This video is almost what it is like in Tipperty at times - almost, except ours are a bit more wild and a lot more timid. I hope that Jiurie hasn't ideas about feeding our bunny mowers.
According to the huffington post:
"During World War II, eight rabbits were brought to the Japanese island of Okunoshima, where they were used to test mustard gas.
Okunoshima is now known as "Rabbit Island," and tourists just love to feed the many wild bunnies."
However Wikipedia disagrees - and I am more inclined to believe Wikipedia.
Many rabbits live on the island. When the island was developed as a park after World War II, these rabbits were intentionally set loose. Many rabbits were used in the chemical munitions plant to test the effectiveness of the chemical weapons during World War II; however, those rabbits were killed when the factory was demolished. According to Murakami, the former director of the poison gas museum, the current rabbits have nothing to do with those that were involved with chemical weapon tests. Hunting these creatures is forbidden and dogs and cats may not be taken onto the island."
Okunoshima also has a Poison Gas Museum - mmmm sounds... interesting?

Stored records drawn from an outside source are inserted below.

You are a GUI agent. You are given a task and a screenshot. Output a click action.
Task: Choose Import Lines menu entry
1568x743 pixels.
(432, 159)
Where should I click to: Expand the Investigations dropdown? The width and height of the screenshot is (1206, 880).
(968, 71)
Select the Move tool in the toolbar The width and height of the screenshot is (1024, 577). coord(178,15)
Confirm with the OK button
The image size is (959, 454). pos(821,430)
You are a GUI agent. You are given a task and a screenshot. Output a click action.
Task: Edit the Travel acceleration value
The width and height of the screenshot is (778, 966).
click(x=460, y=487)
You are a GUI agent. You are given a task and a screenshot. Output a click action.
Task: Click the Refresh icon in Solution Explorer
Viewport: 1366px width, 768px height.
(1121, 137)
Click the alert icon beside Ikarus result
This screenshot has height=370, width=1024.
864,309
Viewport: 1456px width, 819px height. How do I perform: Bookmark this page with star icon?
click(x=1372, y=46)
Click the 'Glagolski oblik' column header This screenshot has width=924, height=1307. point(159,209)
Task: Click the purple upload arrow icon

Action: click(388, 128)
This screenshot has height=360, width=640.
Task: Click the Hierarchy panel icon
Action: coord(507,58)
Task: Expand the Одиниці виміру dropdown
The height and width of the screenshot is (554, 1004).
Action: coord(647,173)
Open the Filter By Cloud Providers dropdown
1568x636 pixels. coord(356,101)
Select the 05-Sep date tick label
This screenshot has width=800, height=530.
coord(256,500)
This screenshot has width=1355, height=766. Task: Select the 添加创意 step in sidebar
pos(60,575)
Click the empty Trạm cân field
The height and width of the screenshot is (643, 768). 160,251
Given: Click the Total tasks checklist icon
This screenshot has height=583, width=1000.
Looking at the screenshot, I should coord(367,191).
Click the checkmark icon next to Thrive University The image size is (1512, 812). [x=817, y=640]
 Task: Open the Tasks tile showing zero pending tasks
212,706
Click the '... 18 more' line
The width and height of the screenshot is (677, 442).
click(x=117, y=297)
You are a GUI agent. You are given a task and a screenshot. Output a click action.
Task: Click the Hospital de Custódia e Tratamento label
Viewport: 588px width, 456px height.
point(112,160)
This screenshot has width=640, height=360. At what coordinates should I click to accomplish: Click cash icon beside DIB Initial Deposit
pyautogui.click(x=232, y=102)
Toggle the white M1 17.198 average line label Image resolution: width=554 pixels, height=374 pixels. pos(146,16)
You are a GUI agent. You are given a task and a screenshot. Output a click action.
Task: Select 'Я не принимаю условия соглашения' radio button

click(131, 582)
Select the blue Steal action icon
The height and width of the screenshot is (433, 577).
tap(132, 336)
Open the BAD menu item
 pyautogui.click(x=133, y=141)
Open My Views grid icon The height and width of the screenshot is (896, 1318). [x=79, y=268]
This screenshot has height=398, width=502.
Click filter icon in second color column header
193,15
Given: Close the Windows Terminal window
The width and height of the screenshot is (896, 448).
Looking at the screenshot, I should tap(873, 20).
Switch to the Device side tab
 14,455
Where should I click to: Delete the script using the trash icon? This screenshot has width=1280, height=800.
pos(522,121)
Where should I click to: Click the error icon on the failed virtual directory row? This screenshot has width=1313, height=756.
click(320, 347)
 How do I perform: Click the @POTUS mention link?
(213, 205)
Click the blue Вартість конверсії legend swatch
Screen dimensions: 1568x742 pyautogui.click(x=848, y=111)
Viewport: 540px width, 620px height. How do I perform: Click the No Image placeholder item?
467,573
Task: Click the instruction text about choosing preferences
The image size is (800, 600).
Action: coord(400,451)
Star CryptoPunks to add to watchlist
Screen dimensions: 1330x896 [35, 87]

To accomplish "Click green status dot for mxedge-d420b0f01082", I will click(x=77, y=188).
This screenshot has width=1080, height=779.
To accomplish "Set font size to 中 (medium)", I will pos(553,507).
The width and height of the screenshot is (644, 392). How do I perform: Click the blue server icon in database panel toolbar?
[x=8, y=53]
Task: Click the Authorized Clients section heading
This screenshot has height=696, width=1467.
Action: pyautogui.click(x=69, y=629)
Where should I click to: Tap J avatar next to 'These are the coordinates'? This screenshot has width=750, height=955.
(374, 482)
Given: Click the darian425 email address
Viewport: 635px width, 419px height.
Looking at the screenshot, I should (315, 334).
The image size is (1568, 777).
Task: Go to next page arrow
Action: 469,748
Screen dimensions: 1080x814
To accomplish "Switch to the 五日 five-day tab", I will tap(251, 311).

This story is also interesting in that the original tourist video was posted on you-tube. The you-tube poster has made it private so you can't watch it on you-tube anymore (unless you are that person's friend). However it is available at several other places - e.g. Yahoo where the original link at the top is from. This video has been released into the wild and is spreading. If you post it on the net then you lose control of it - video, photos, blogs everything.
I won't comment on the other yahoo rabbit videos and the cute, cuddly vermin scum that rabbits are.
Having said that - they do make good bunny mowers and keep down the grass.
Below is a (not too good) picture of the difference in the grass with and without rabbits. Even a couple of weeks without rabbits (or guinea pigs - this is the guinea pig run outside) is enough to produce luxurious bright green grass. Rabbits do have their limited use turning grass into flesh.
Here's a follow up piece about the island and the bunnys and the video - basically it is a lot of photos of "cute" bunnies with a little bit of interesting info re the water on the island.
“The interesting thing about the bunnies is that the groundwater -- and some of the soil -- is still so toxic from the chemical weapons stored there during and before the war, that humans can’t drink it,” Krauss said. “All water is bottled water imported to the island for humans -- and then people put out water for the rabbits around the island as well.”
I don't think our rabbits in Tipperty drink much water - there is plenty of juice in the grass and all my expensive plants. We definitely won't be putting out water for them - especially not this year where I suspect that an overabundance of water - rain water- is the problem even up here in relatively dry Tipperty.